Em Interestelar, os personagens estão
frequentemente experimentando transversais e conexões místicas que transcendem
o tempo e o espaço. Parece que tanto Nolan como Jarmusch em Amantes Eternos
parecem ter se inspirado na obra-prima My Bright Abyss do poeta norte-americano Christian Wiman:
“Se o entrelaçamento quântico for verdade, se as partículas relacionadas reagem de maneiras semelhantes ou opostas , mesmo separadas por distâncias enormes, então é óbvio que o mundo inteiro está vivo e se comunica por diversas maneiras que não compreendemos totalmente. E nós somos parte dessa vida, dessa comunicação” WIMAN, Christian. My Bright Abyss – Meditation of a Modern Believer).
A solução do entrelaçamento quântico: amor e comunicação (spoilers à frente)
Levamos
quase duas horas do filme para compreendermos qual o elemento que falta para a
equação do professor Brand unificar relatividade e mecânica quântica, o que
possibilitaria trazer Cooper de volta para casa dobrando o tempo-espaço no
sentido inverso: amor e comunicação, aquilo que resolveria o enigma do
entrelaçamento quântico.
Numa alusão
ao filme 2001 de Kubrick, ao entrar no buraco negro Cooper descobre que seres
da quinta dimensão prepararam para ele um espaço tridimensional de onde observa
o quarto da casa na Terra onde está a filha Murph em tempo-espaço simultâneos
na infância e na atual vida adulta. O presente dobra-se no passado: através de
quantuns de energia em código morse, Cooper se comunica com Murph simultaneamente no passado e presente.

_Dados fornecidos:_
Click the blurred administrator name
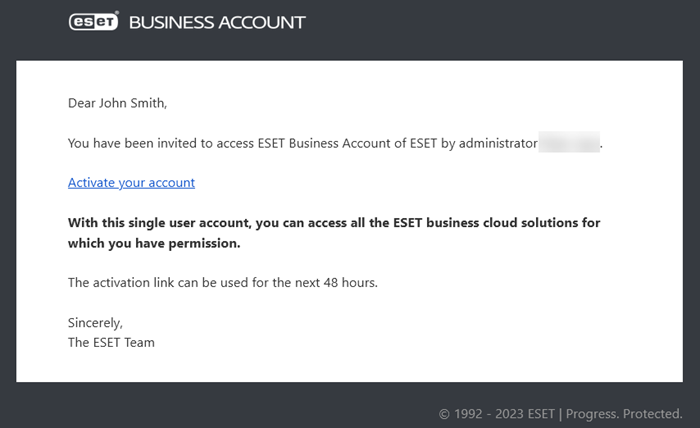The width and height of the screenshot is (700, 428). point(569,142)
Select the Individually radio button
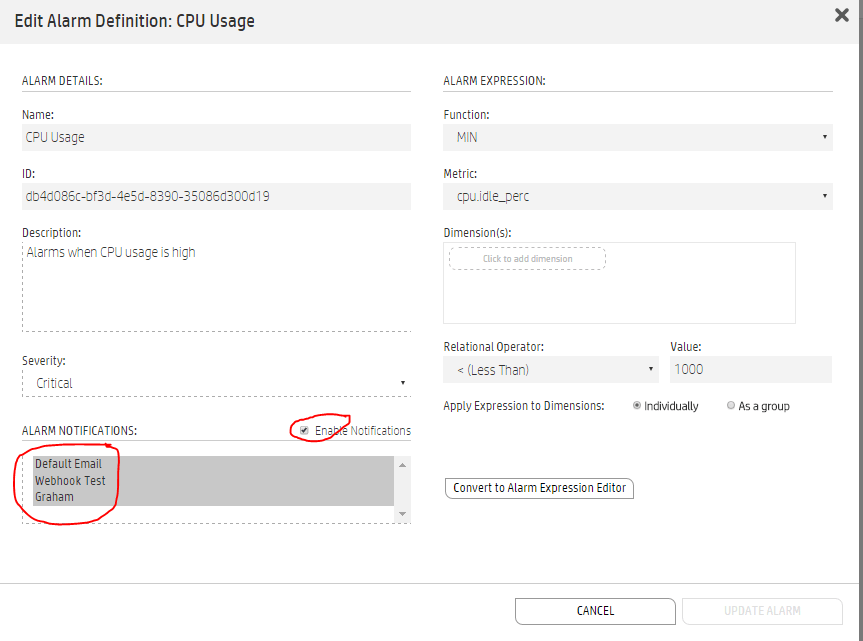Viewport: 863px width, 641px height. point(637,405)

_Objetivo:_ Segundo o trecho, qual é o elemento que falta à equação do professor Brand para unificar relatividade e mecânica quântica? Os dados têm origem em uma fonte diferente da do trecho.

_Resposta a seguir:_ Amor e comunicação.